- The tasks:
1. Reproduce word for word the portion of the passage about IBM Research papers starting at "In this paper, we" and ending at "of complex queries.".
2. Answer these questions using the passage about IBM Research papers:
(a) On what date and at what time is the live chat at the virtual booth?
(b) Whose name comes first in the author list for the Athena++ paper?
(c) How many natural language queries make up the FIBEN benchmark data set?

The papers address various topics, ranging from adding graph analytics to data bases, to natural language interfaces to relational data, and HTAP systems. These papers are (co)-authored by researchers working across numerous IBM Research labs around the world.

We hope you will join us at our  virtual booth on September 1st at 6 pm PDT for a live chat with our researchers about our latest research, career opportunities, internships including the AI Residency Program.

For a full list of our papers, demos, tutorials and workshops, see below.

ATHENA++: Natural Language Querying for Complex Nested SQL Queries

Jaydeep Sen, Chuan Lei, Abdul Quamar, Fatma Özcan, Vasilis Efthymiou , Ayushi Dalmia , Greg Stager ,Ashish Mittal ,Dipti Saha, and Karthik Sankaranarayanan

In this paper, we present Athena++, an end-to-end NLIDB (Natural Language Interface to DataBase) system that can translate complex analytic queries expressed in natural language into nested SQL queries. In particular, Athena++ combines linguistic patterns from NL queries with deep domain reasoning using ontologies to enable nested query detection and generation. We also introduce a new benchmark data set, FIBEN, which consists of 300 NL queries corresponding to 237 distinct complex SQL queries in a database with 152 tables, conforming to an ontology derived from standard financial ontologies (FIBO and FRO). We conducted extensive experiments comparing Athena++, with two state-of-the-art NLIDB systems, using both FIBEN and the Spider benchmark, and show that Athena++, consistently outperforms both systems across all benchmark data sets with a wide variety of complex queries.

- Record extracts:
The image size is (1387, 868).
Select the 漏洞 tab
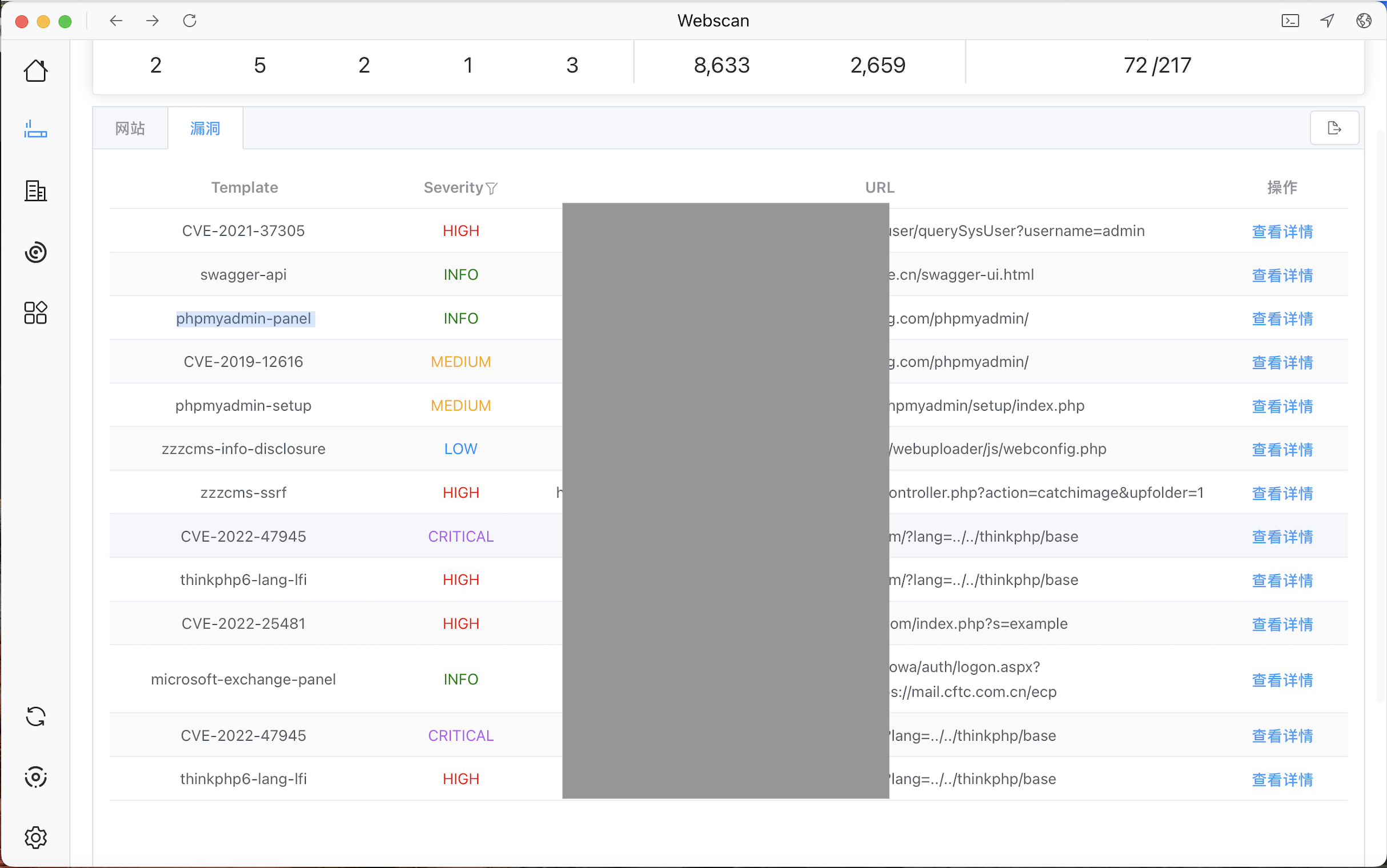point(205,128)
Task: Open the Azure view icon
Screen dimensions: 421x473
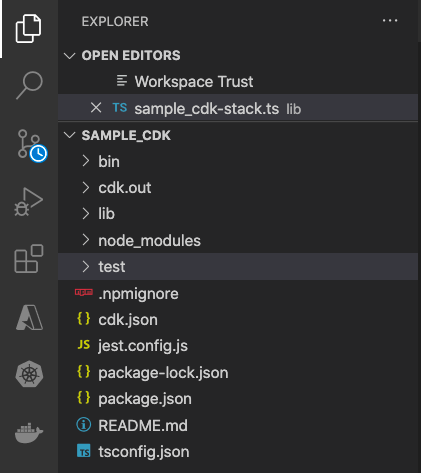Action: click(29, 318)
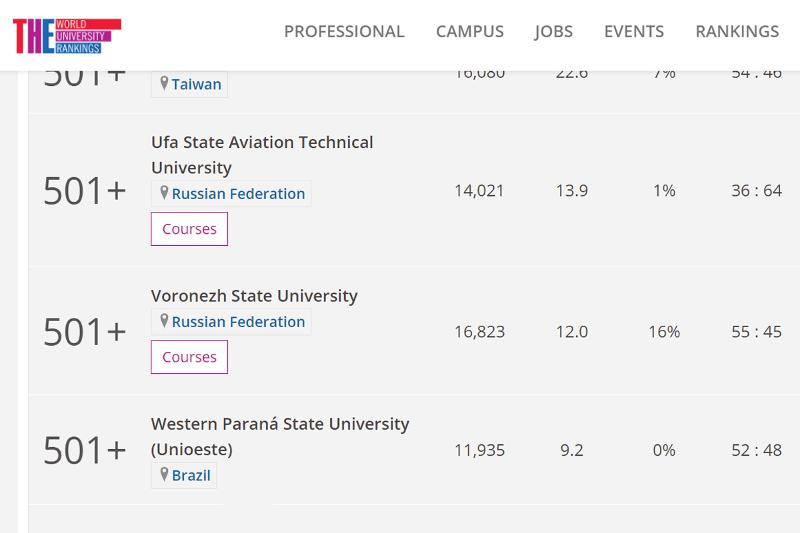
Task: Click the pin icon next to Brazil
Action: point(164,474)
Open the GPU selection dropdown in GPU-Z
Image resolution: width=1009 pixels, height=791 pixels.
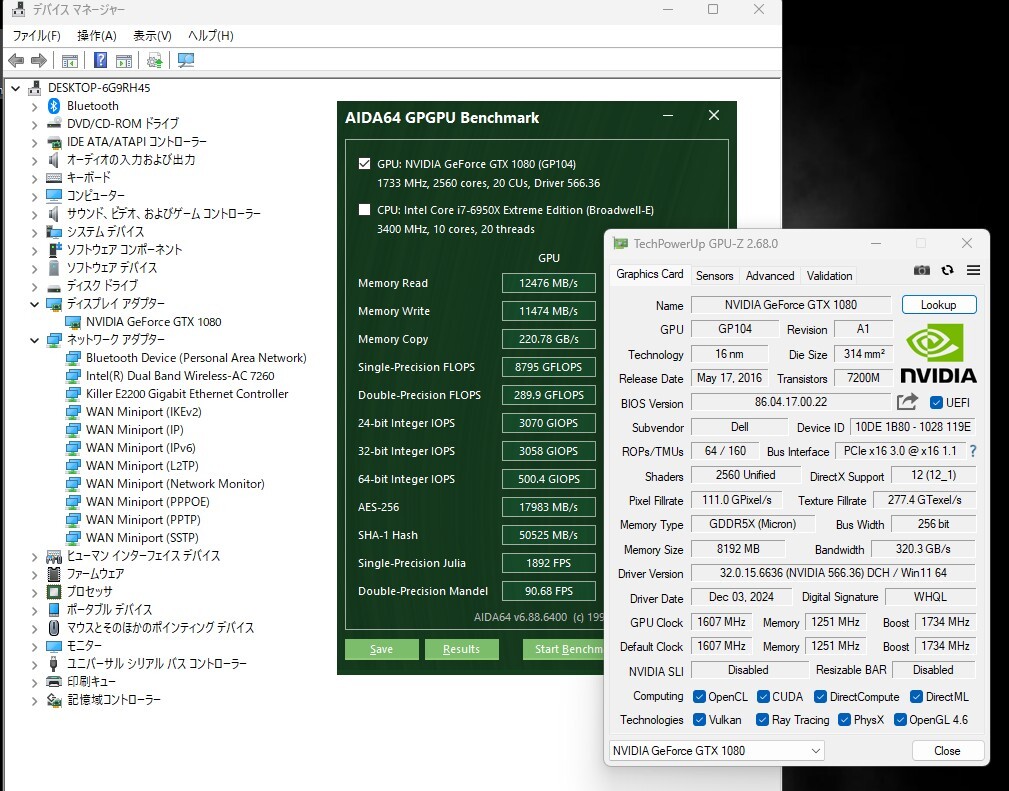[716, 750]
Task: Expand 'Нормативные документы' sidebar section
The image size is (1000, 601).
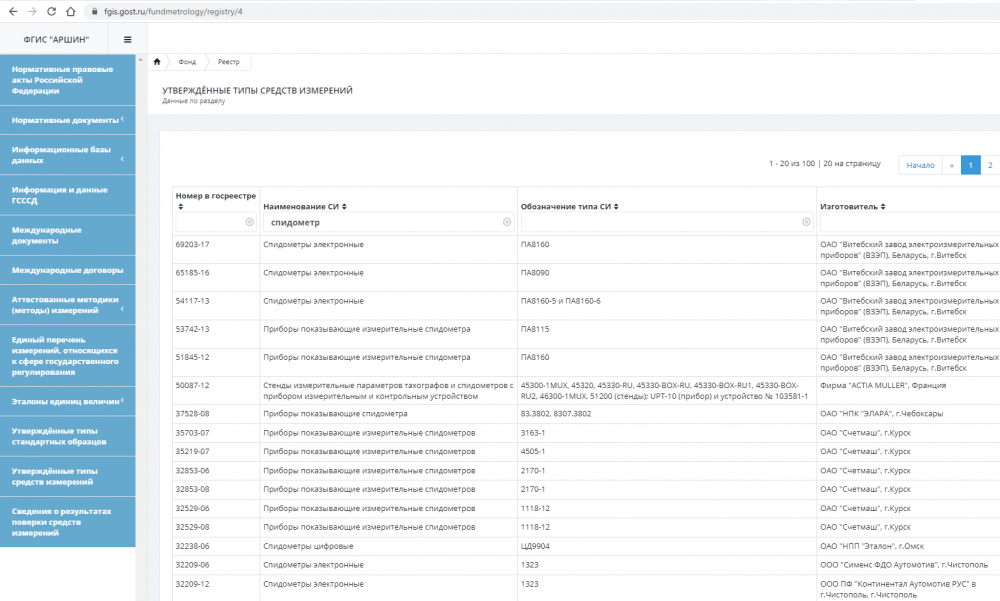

- Per-task outputs:
1.
In this paper, we present Athena++, an end-to-end NLIDB (Natural Language Interface to DataBase) system that can translate complex analytic queries expressed in natural language into nested SQL queries. In particular, Athena++ combines linguistic patterns from NL queries with deep domain reasoning using ontologies to enable nested query detection and generation. We also introduce a new benchmark data set, FIBEN, which consists of 300 NL queries corresponding to 237 distinct complex SQL queries in a database with 152 tables, conforming to an ontology derived from standard financial ontologies (FIBO and FRO). We conducted extensive experiments comparing Athena++, with two state-of-the-art NLIDB systems, using both FIBEN and the Spider benchmark, and show that Athena++, consistently outperforms both systems across all benchmark data sets with a wide variety of complex queries.

2.
(a) September 1st at 6 pm PDT
(b) Jaydeep Sen
(c) 300